> _DESCRIPCIÓN DEL EJERCICIO_: Edita el relato del viaje desde "Con poco menos" hasta "hermosos parajes Michoacanos." y escribe ese fragmento de nuevo, con "hermosos parajes" sustituido por "bellos paisajes".

> _TEXTO DADO_:

Con poco menos de 12 horas de planeación, partimos la mañana del sábado camino a Zitacuaro, Michoacán, reservamos habitación de hotel cerca de donde recién aprendimos, llegan las mariposas monarcas a pasar el invierno en su viaje migratorio de cada año. Nuestros cálculos estimaron unas 4 horas de viaje pero en realidad nos tomó casi 6 el llegar hasta nuestro destino ya que tomamos carreteras pequeñas desde Morelia donde pasamos por incontables poblados y transitamos por hermosos parajes Michoacanos.
El hotel en Zitacuaro fue muy peculiar, sobre todo por el servicio. Las instalaciones no eran malas, se encontraba en buen estado, limpio, con buen mantenimiento, pero la atención de los encargados era muy deficiente, según nosotros no por falta de capacidad sino de conocimiento en el negocio. Después del largo trayecto no esperado, descansamos unos minutos en la habitación que por cierto no tenía agua corriente. Cuando pasamos la queja a la recepción nos indicaron de forma enigmática, “en un momento se las mandamos”. Preferimos no darle mucha importancia y decidimos aprovechar la tarde. Desde el camino habíamos decidido dejar el recorrido de visita a las Monarcas para el día siguiente. En la recepción, pedimos informes sobre otras atracciones locales. Nos informaron que en la cercanía había una excavación de un centro ceremonial Otomí y unas grutas, ambas cerraban sus puertas a los turistas a las 5 de la tarde. Casi corriendo salimos en búsqueda de las grutas y dejamos nuestra hambre olvidada para más tarde.

> _MATERIAL PROPORCIONADO_:
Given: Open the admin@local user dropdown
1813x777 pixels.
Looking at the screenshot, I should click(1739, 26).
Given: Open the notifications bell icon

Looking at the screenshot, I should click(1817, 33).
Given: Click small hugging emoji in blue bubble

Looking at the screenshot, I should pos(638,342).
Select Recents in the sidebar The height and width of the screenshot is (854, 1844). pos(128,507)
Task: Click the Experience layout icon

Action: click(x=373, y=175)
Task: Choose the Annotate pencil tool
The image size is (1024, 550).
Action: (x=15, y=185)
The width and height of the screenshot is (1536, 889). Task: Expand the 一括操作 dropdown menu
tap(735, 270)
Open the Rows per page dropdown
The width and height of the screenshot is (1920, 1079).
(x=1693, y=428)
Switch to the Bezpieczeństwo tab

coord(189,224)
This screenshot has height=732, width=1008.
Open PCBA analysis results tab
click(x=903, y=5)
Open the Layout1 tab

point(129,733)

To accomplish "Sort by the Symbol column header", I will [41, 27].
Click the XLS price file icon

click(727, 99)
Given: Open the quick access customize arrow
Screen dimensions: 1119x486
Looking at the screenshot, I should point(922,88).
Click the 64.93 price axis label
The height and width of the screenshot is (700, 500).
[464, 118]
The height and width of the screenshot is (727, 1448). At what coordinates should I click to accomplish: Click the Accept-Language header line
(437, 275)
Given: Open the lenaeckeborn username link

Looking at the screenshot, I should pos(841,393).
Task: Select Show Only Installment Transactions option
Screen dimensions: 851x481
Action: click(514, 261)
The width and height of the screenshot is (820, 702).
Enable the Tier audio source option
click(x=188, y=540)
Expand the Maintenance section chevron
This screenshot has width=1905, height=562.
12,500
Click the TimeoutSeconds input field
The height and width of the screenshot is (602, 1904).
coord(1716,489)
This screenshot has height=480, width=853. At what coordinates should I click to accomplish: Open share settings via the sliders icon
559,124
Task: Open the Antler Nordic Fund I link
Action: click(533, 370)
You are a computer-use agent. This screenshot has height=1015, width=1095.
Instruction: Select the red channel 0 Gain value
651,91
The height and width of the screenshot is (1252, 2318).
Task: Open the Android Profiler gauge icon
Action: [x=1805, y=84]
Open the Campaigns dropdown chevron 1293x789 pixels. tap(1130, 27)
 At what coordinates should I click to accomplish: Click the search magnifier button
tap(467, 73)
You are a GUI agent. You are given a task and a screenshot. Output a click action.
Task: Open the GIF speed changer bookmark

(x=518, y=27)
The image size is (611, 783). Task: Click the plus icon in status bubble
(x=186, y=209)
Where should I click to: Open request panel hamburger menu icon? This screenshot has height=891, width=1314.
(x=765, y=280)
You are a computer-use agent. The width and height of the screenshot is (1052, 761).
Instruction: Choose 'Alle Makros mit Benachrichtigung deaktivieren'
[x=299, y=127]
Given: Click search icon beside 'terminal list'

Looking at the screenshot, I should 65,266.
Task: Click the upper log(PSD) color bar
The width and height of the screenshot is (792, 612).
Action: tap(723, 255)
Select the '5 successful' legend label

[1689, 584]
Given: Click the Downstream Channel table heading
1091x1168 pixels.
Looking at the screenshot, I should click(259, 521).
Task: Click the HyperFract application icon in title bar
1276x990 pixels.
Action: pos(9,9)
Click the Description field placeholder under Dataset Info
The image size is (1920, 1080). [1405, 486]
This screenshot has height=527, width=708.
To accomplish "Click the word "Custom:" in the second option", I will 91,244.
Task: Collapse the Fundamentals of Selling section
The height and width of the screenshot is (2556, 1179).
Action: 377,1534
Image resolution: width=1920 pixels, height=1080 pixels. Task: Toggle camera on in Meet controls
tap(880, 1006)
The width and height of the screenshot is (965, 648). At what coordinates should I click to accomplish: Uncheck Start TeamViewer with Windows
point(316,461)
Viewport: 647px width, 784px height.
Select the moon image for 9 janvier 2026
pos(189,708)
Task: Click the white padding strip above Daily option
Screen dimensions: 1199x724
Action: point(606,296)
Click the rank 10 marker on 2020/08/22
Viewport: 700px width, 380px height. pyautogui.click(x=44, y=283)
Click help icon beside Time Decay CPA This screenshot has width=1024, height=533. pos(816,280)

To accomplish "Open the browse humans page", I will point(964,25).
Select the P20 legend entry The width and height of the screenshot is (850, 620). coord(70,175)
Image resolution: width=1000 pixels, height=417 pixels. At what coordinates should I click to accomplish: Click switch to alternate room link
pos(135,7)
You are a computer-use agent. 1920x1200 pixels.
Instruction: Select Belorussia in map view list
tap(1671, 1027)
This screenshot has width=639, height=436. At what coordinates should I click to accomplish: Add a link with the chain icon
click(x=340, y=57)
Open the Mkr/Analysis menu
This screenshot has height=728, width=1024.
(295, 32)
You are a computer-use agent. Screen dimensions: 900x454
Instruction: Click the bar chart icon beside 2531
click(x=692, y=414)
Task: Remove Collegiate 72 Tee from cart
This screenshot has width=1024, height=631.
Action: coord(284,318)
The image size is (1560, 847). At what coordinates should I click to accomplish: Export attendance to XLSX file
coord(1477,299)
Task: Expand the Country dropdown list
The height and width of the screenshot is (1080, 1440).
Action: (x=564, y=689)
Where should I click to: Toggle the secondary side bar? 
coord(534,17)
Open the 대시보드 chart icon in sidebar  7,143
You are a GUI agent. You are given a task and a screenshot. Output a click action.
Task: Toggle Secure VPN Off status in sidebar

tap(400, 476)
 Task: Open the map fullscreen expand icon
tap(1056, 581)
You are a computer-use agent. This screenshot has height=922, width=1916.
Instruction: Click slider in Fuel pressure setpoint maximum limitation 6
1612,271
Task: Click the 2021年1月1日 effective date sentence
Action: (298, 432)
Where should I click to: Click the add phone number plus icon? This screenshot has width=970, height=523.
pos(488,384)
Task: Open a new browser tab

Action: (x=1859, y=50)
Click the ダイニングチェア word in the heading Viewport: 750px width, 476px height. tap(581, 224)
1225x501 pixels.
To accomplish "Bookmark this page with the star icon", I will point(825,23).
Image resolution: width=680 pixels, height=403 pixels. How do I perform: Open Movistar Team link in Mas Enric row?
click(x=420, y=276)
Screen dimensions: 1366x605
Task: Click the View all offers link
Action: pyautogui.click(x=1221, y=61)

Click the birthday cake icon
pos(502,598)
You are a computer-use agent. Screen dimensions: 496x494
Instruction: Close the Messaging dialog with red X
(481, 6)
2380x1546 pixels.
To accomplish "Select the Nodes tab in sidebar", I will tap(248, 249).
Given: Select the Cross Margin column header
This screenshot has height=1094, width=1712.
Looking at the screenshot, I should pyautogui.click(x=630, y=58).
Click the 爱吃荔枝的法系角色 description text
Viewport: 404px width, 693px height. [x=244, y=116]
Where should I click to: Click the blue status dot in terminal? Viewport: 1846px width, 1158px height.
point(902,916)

> _RESULTADO DE LA TAREA_:
Con poco menos de 12 horas de planeación, partimos la mañana del sábado camino a Zitacuaro, Michoacán, reservamos habitación de hotel cerca de donde recién aprendimos, llegan las mariposas monarcas a pasar el invierno en su viaje migratorio de cada año. Nuestros cálculos estimaron unas 4 horas de viaje pero en realidad nos tomó casi 6 el llegar hasta nuestro destino ya que tomamos carreteras pequeñas desde Morelia donde pasamos por incontables poblados y transitamos por bellos paisajes Michoacanos.